Also muss ich doch alle Zeichen escape'n? Ich hab nach einer Utility-Klasse gesucht die das kann, hab leider nix gefunden. Wenn einer was kennt wäre ich sehr dankbar.

BTW:
Beim suchen bin ich über die Klasse "StringEscapeUtils" aus dem Apache Commons Projekt gestolpert. Diese löst das Problem zwar nicht, aber ich hätte sie schon öfter mal brauchen können, deshalb will ich euch den Link nicht vorenthalten.

jakarta.apache.org/commons/lang/api/org/apache/commons/lang/StringEscapeUtils.html


----------



## Bleiglanz (8. Jun 2005)

du gehst da wohl etwas in die falsche Richtung

=> CDATA ist dafür da, dass man < > & nicht ständig escapen muss, d.h. für "ungeparsten" Inhalt

hat überhaupt nix mit dem Character-Encoding zu tun!

→ **AUFGABEN**:
**1)** Weshalb wird im Textauszug der Link zur Klasse „StringEscapeUtils“ geteilt, obwohl diese das Problem nicht löst? Antworten Sie in ein bis drei Sätzen.
**2)** Setzen Sie den Textauszug über CDATA und das Escapen von Zeichen im Anschluss an seinen letzten Satz fort.
Die Daten sind eigenständiges Material und gehören nicht zum Textauszug.

→ **AUSGANGSDATEN**:
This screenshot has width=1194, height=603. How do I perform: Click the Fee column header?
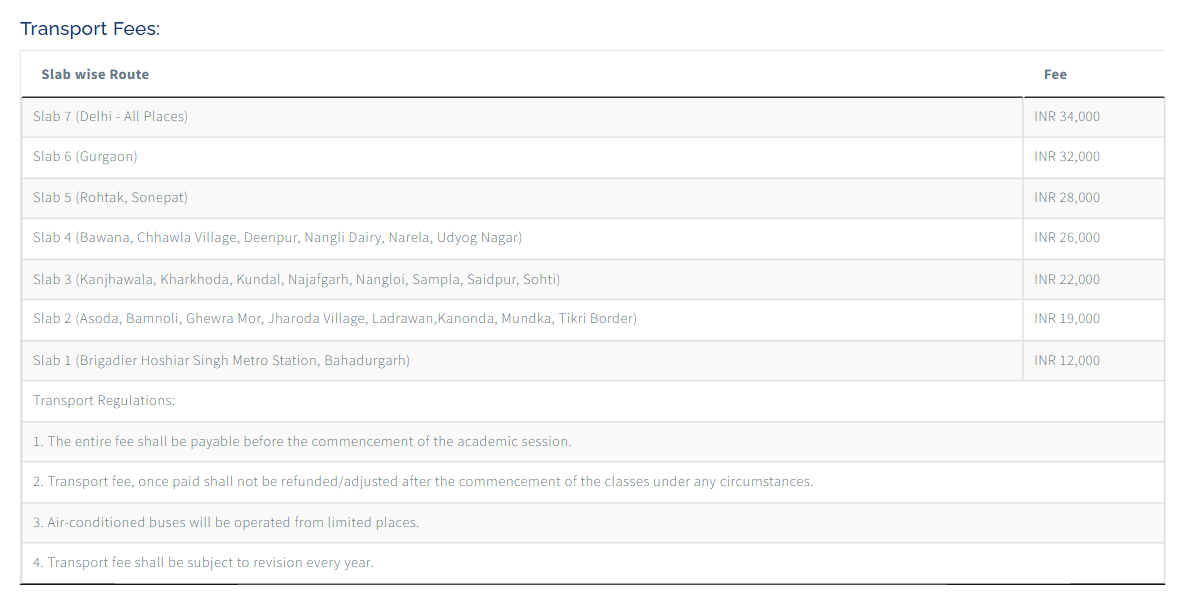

→ **LÖSUNGEN**:
**1)** Die Klasse hätte nach eigener Aussage schon öfter nützlich sein können. Deshalb soll der Link den anderen nicht vorenthalten werden.

**2)**
die Frage ist eher, woher die ÄÖÜs stammen, und wie das XML zusammengebaut wird; es reicht auf keinen Fall, dass du einfach im Prolog encoding="UTF-8" schreibst: die Datei selbst muss dann natürlich auch wirklich UTF-8 kodiert sein...


----------



## TheSunToucher (9. Jun 2005)

Das CDATA kann nicht mehr als das? komisch...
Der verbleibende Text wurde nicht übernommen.